At rehearsals their quarrels were rather fiercer than is usual between the principal tenor and the prima donna.

"At that time I could hardly endure him," says Mme. Legat. "We quarrelled terribly. He seemed so unreasonably insistent on certain details at the rehearsals that I considered him unbearable, insupportable."

But Mme. Legat confesses that this feeling did not survive the triumph which they won together. Shortly afterward, when he departed to fill an engagement with the Imperial Opera in Berlin and she was summoned back to Russia, they parted as friends. If they had developed a stronger feeling for each other, neither was aware of it.

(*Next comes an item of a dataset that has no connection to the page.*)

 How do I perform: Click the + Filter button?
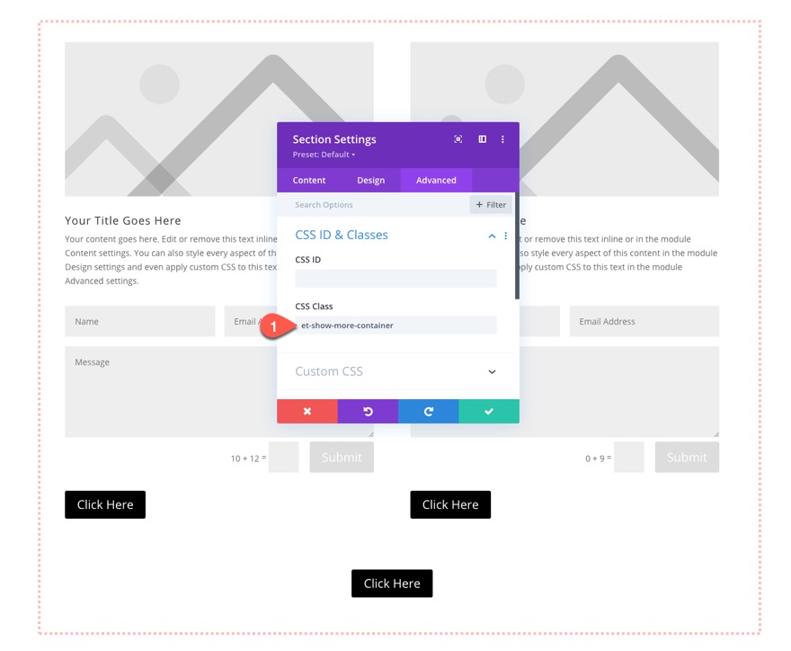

They went about their separate opera affairs. The beginning of the European war found Arensen still an opera favorite in Berlin and Vienna. Mme. Legat was spending the Summer at Nice, after two years of distinguished success in Russia, upon which the Czar himself placed the imperial stamp. She wished to return at once to Petrograd, but hearing from her mother that the latter would come to her, she remained at Nice until the Russian Hospital at Monte Carlo was founded, when both became nurses there.

And, month after month, while the celebrated opera soprano was nursing wounded soldiers, not knowing nor caring about anything else, Arensen, the tenor with whom she had quarrelled so fiercely on the stage of La Scala, was virtually a prisoner of war in Germany. For ten days after the beginning of hostilities he continued his successful appearances in Berlin—and then, without warning, the blow fell.

Some said that rival singers, native Germans, directed suspicion against him, as though inquiring:

"Russia is our enemy. What is this Russian doing here?"

One night German soldiers arrested him at the opera house and he was interned as an enemy alien. He appealed to the Government for release, pointing out that he was above the fighting age—as he then was, which was before the Russian army age limit was raised—and Germany would lose nothing by letting him go home. The suggestion fell upon deaf ears. His subsequent efforts to obtain his release the tenor himself relates:

"I was a prisoner for twenty-four hours in the Hausvogter Gefangniss, which is the delightful name the Berlinese give to the institution where they intern aliens. I sent a letter to the Kaiser himself, before whom I have many times sung, asking my release.

"It was not long before I received an answer to the letter, granting my request—a communication from the Kaiser. Of course, there were conditions. I was to go to America as soon as it was practicable for me to do so, anyhow, but that was not sufficient guarantee for the meticulous German war office.